■ Aim of the exercise ■
Once the line with "This screenshot has height=652, width=1024." is reached, output it and every line after it, exactly, through the end of the records below. Pictures are skipped.
BEGIN Exercise data
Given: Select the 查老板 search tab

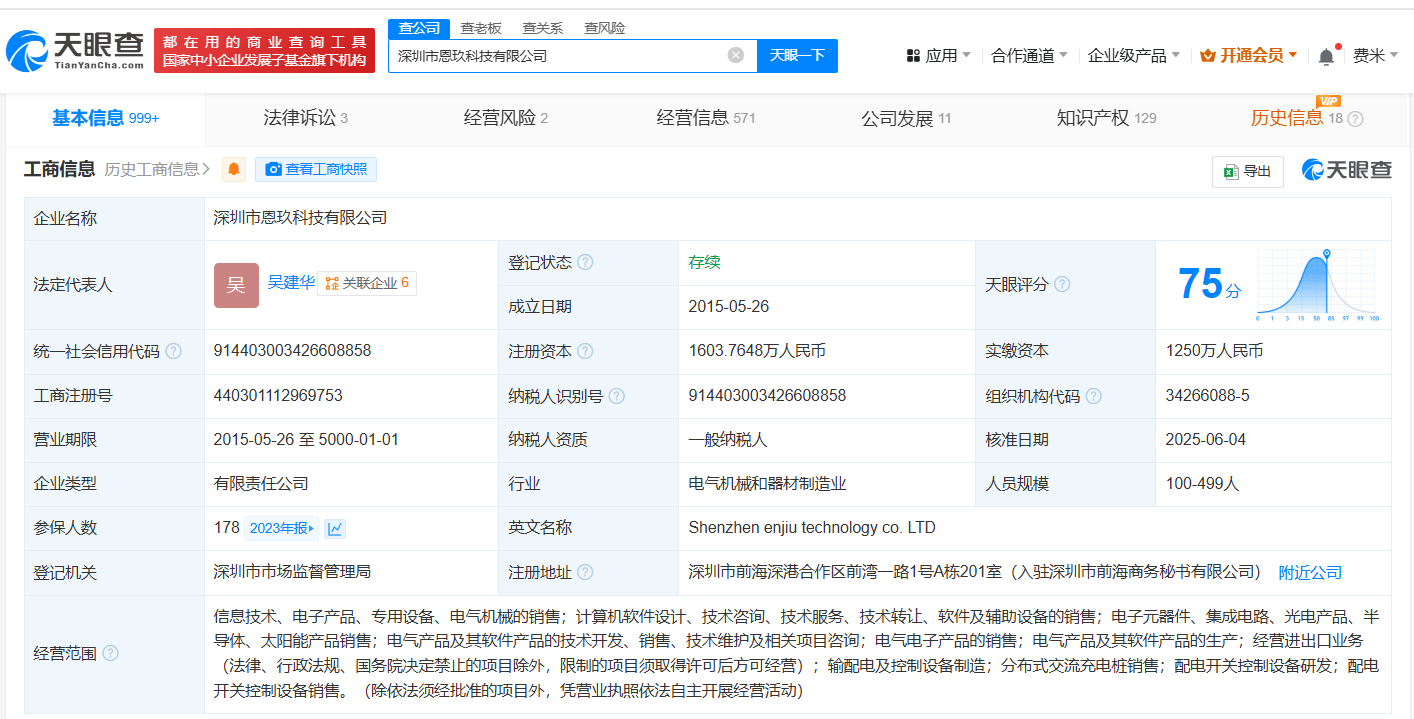Looking at the screenshot, I should pos(481,28).
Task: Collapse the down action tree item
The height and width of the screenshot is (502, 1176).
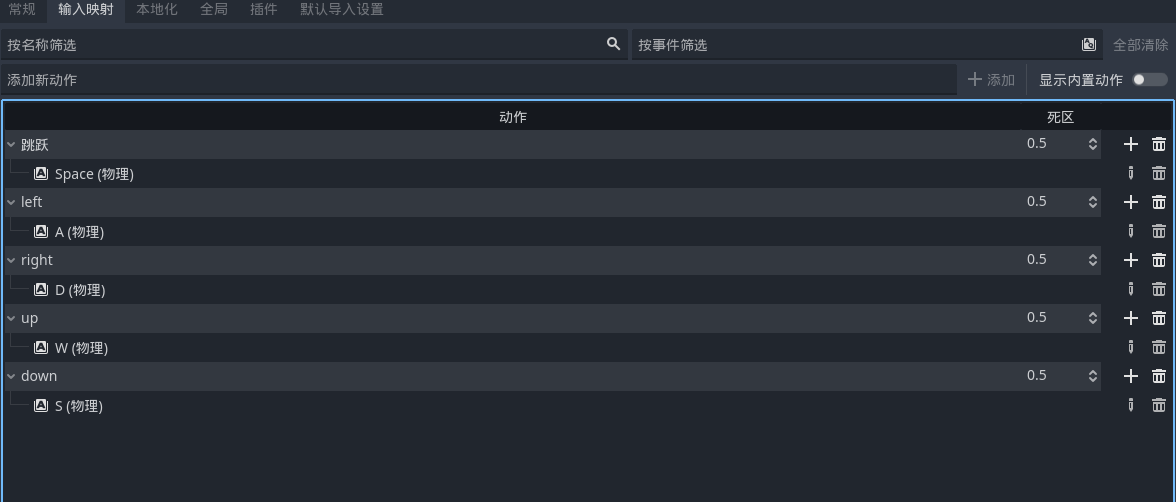Action: [x=11, y=376]
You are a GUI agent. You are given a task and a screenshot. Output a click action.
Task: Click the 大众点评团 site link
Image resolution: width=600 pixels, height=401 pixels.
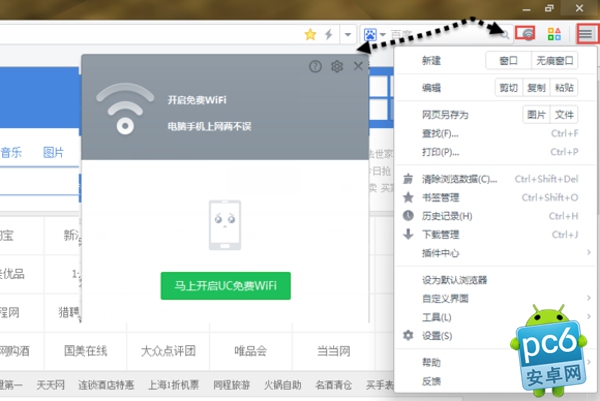point(167,351)
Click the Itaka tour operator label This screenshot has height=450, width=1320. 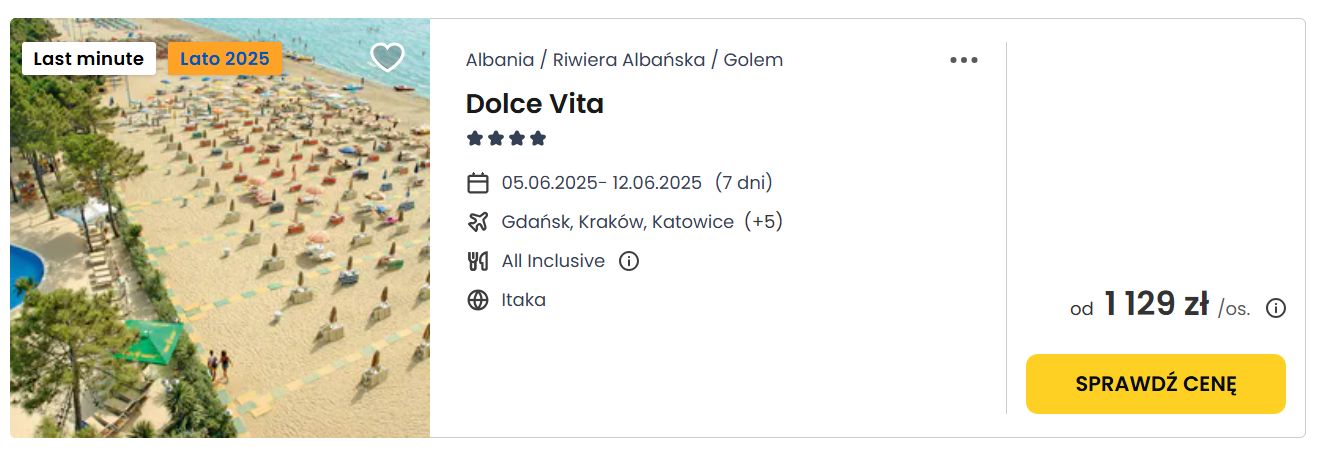click(524, 300)
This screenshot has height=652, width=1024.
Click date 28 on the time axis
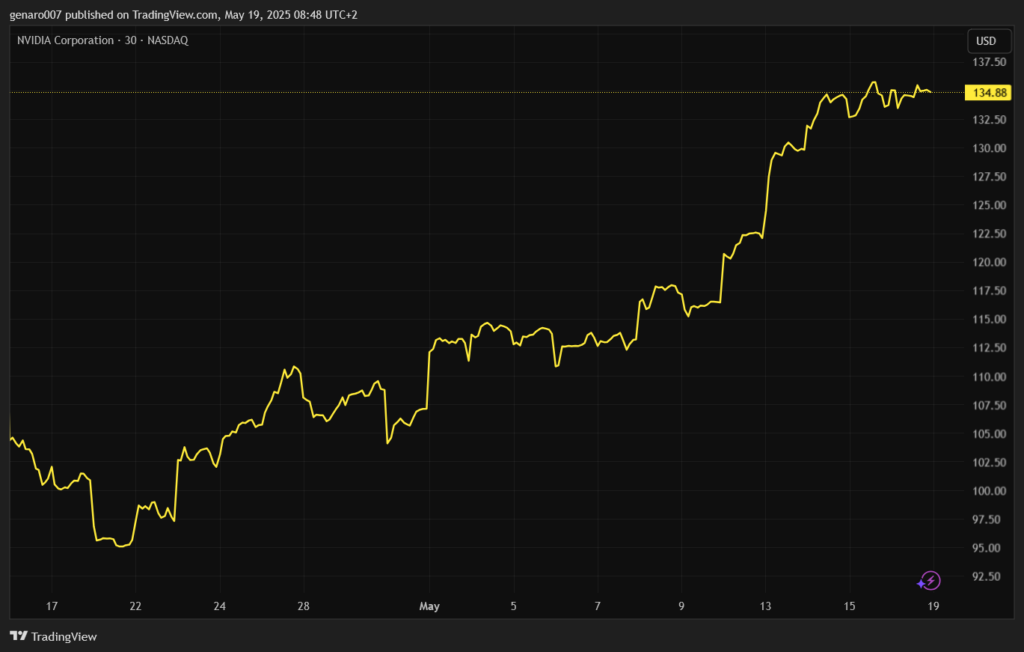coord(304,606)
END Exercise data
■ Exercise response ■
This screenshot has height=652, width=1024.
Click date 28 on the time axis
coord(304,606)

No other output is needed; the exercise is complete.